For the records that follow, please set down exactly the lines between the one holding "Given: Add a new Layer with the plus button" and the one holding "Screen dimensions: 734x501", inclusive, and only those.

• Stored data
========

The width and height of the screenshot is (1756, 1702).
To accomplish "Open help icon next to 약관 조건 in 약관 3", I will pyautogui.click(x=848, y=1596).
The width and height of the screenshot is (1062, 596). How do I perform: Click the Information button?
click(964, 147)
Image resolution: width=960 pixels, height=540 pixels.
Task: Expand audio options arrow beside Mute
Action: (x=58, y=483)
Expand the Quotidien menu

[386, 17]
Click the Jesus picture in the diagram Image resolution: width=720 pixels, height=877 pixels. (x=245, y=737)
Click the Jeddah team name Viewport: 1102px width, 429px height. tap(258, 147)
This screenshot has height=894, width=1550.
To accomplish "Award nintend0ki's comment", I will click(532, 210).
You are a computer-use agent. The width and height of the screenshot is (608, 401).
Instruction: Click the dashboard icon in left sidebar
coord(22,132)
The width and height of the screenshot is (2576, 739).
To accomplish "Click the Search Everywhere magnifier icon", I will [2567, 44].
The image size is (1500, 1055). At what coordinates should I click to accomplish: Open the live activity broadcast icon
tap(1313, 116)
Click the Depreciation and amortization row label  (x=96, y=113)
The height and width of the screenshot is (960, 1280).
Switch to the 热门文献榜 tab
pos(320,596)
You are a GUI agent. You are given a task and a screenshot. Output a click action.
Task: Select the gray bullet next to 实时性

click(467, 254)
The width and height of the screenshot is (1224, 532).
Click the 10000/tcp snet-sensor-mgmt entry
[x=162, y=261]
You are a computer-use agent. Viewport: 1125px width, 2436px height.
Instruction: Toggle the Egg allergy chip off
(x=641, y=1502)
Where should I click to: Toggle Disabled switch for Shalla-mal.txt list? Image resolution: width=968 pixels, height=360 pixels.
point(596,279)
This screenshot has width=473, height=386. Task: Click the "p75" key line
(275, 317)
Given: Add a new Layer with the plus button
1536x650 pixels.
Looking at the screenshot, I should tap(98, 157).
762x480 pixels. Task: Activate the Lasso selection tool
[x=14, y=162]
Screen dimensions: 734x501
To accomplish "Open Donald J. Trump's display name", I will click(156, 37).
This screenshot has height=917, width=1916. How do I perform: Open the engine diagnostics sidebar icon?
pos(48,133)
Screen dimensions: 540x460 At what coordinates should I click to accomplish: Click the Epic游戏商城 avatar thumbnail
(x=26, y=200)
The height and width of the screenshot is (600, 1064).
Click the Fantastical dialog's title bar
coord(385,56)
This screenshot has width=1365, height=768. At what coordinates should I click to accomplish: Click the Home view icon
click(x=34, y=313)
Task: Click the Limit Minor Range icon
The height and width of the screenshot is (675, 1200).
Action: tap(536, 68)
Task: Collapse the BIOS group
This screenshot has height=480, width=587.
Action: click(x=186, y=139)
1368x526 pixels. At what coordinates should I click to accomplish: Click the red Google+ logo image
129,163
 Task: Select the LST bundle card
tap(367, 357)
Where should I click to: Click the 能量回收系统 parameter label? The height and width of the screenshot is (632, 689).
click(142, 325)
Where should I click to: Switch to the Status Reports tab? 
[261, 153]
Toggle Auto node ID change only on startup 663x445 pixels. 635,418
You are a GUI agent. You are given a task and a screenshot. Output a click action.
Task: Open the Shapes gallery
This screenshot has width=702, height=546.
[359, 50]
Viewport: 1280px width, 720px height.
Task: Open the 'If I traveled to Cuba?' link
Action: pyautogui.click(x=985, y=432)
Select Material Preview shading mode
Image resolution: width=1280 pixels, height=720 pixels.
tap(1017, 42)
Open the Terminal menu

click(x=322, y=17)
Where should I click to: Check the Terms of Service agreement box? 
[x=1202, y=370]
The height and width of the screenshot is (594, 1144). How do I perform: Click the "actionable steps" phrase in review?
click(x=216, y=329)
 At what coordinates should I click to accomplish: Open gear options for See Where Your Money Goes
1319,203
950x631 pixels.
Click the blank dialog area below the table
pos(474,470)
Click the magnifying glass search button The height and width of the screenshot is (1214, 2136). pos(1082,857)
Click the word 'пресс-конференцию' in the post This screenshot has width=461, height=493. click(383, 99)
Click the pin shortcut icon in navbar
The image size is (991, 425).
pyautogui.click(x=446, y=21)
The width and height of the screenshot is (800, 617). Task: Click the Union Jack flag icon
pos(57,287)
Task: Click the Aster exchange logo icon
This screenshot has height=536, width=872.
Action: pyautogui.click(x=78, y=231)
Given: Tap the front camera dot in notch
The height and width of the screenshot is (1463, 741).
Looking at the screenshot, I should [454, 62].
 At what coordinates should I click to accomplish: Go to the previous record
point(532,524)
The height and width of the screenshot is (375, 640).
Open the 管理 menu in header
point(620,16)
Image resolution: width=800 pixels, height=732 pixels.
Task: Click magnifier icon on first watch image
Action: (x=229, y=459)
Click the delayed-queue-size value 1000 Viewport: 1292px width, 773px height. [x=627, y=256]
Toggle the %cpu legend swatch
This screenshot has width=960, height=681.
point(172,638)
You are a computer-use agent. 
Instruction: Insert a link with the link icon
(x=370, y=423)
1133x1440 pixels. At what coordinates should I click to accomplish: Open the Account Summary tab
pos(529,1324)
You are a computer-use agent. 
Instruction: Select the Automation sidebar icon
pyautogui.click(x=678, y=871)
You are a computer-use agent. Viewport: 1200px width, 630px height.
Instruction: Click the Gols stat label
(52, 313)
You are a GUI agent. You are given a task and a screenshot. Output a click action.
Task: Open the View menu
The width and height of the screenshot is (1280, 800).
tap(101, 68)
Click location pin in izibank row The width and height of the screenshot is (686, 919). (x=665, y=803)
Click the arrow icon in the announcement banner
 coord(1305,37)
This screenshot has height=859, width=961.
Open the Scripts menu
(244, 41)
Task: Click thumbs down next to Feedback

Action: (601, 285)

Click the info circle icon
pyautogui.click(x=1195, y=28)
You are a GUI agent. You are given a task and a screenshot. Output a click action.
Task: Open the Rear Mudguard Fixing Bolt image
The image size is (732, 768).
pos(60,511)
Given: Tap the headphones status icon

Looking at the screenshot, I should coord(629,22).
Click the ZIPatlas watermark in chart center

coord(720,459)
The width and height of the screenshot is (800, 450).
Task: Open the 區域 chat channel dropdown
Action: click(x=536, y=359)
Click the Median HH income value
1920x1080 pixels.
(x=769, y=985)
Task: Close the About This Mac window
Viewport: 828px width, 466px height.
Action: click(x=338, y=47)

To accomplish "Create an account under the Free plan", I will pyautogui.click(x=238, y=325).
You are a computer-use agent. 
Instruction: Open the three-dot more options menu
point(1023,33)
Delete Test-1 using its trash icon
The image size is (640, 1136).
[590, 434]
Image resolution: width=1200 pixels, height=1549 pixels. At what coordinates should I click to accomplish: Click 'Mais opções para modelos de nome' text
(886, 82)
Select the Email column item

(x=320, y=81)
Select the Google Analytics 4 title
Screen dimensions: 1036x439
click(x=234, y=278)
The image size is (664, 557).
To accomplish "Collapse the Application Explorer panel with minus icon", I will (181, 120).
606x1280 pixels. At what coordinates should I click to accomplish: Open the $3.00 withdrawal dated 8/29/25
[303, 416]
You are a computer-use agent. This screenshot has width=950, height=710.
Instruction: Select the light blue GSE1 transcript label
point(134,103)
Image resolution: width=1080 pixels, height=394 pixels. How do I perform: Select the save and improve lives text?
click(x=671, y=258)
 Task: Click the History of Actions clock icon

========

• FINAL ANSWER
Given: Add a new Layer with the plus button
1536x650 pixels.
Looking at the screenshot, I should tap(98, 157).
762x480 pixels. Task: Activate the Lasso selection tool
[x=14, y=162]
Screen dimensions: 734x501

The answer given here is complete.